The E. Barrett Prettyman federal courthouse in Washington, D.C. (AP Photo/Stephen J. Boitano)

In March, a panel of the U.S. Court of Appeals for the D.C. Circuit ordered parties in a pending case to resubmit their briefs without using “uncommon acronyms.”  Apparently the judges did not take kindly to the parties’ failure to confirm with Circuit rules which counsel against the use of all but the most common acronyms.

At the time, it was speculated that Judge Lawrence Silberman was the driving force behind this order.  This speculation may have been well-founded.  On Friday morning in another case (Delaware Riverkeeper Network v. FERC) Judge Silberman has, a separate concurring opinion takes the prevailing side’s attorneys to task for the overuse of acronyms in their briefs.

Petitioner’s brief, unfortunately, was laden with obscure acronyms notwithstanding the admonitions in our handbook (and on our website) to avoid uncommon acronyms. Since the brief was signed by a faculty member at Columbia Law School, that was rather dismaying both because of ignorance of our standards and because the practice constitutes lousy brief writing.
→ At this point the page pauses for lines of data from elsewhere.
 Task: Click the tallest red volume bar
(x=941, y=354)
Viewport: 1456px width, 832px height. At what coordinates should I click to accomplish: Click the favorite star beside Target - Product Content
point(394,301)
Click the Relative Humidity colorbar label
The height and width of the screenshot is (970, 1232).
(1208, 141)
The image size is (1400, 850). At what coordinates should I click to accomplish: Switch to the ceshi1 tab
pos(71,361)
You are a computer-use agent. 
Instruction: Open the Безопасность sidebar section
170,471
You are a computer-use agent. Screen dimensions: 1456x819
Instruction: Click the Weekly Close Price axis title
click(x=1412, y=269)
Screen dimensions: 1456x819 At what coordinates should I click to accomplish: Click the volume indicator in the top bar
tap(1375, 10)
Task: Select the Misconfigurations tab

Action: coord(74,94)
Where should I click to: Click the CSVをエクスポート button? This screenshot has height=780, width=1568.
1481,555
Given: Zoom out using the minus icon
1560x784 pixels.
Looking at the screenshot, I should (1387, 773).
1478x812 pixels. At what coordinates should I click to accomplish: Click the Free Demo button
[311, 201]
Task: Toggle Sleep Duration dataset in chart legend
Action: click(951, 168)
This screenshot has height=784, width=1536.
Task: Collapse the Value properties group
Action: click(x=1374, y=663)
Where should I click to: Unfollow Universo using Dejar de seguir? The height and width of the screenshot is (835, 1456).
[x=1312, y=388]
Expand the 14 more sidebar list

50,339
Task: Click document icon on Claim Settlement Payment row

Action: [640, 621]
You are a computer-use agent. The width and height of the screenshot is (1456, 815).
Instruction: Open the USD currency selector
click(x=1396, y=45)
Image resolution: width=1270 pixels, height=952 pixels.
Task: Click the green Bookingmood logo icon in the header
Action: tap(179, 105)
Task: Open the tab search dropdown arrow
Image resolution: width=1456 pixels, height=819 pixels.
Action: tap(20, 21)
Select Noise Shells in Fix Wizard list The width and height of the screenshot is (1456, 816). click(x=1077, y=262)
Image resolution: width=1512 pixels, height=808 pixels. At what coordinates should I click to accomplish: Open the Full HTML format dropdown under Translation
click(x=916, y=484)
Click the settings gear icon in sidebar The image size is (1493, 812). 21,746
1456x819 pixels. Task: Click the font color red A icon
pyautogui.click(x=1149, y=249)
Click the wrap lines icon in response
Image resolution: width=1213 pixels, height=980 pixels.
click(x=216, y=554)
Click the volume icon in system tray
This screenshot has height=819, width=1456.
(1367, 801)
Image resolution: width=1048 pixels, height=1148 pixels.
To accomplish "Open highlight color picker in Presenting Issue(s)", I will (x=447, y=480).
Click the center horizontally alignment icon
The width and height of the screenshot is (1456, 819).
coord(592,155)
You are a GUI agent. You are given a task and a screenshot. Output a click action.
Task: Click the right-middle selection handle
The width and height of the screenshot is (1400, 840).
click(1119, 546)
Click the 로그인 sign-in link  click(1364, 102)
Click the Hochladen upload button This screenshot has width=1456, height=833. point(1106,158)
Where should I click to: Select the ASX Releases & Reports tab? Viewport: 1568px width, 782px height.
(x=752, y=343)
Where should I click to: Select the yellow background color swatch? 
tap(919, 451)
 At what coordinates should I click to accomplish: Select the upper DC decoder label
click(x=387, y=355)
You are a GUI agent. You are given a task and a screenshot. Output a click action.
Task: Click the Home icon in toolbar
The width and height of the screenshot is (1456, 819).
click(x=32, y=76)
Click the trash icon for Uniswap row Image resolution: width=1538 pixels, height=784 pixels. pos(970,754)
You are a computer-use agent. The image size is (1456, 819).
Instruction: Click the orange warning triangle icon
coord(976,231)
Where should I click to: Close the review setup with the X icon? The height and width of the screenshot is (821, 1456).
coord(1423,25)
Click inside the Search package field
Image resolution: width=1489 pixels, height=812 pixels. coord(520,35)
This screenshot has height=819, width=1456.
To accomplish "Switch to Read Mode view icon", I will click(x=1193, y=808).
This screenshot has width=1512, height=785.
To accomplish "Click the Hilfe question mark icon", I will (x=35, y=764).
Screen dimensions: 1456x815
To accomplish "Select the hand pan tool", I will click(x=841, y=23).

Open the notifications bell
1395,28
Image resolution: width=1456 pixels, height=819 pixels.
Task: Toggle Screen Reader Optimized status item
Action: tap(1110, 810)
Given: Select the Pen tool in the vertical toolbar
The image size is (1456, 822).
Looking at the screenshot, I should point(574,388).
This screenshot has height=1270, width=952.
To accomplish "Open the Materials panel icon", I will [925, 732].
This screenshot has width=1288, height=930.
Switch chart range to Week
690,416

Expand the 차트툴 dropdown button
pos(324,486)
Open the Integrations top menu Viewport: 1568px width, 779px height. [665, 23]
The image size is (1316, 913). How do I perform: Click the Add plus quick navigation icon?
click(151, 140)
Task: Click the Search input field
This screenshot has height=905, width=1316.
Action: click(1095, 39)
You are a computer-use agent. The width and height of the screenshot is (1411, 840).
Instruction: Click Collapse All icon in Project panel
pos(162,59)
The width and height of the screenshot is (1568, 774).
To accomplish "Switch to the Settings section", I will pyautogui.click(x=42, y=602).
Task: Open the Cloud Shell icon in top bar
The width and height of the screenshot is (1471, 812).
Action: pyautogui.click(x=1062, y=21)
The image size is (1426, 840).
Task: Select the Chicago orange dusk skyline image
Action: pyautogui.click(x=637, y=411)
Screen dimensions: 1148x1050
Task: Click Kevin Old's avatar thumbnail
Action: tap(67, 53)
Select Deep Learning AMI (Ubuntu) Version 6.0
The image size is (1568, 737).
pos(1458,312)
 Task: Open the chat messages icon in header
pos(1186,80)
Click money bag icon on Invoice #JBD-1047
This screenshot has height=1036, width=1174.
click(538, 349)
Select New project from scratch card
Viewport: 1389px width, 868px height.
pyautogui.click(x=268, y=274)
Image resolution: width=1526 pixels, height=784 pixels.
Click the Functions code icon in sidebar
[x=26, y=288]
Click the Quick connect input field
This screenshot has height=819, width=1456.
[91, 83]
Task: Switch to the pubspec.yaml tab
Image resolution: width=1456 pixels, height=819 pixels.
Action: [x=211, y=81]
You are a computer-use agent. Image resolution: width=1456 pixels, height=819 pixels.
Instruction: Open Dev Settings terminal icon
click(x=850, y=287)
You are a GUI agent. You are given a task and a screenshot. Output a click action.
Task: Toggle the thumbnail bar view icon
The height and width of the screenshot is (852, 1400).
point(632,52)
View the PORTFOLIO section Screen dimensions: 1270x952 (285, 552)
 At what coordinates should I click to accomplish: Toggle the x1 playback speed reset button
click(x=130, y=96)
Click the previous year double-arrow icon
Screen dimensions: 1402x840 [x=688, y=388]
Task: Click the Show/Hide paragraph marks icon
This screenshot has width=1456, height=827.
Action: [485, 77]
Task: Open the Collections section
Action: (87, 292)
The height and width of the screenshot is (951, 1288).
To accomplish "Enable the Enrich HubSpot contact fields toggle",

The use of obscure acronyms, sometimes those made up for a particular case, is an aggravating development of the last twenty years. Even with a glossary, a judge finds himself or herself constantly looking back to recall what an acronym means. Perhaps not surprisingly, we never see that in a brief filed by well-skilled appellate specialists. It has been almost a marker, dividing the better lawyers from the rest.

We have recently been rejecting briefs that do not adhere to our instructions, and counsel should be warned that if a brief is rejected and has to be rewritten, they will not be able to alter the word limits.

I’m sure it’s some consolation that the petitioners still won their case — and that the attorneys were not called out by name.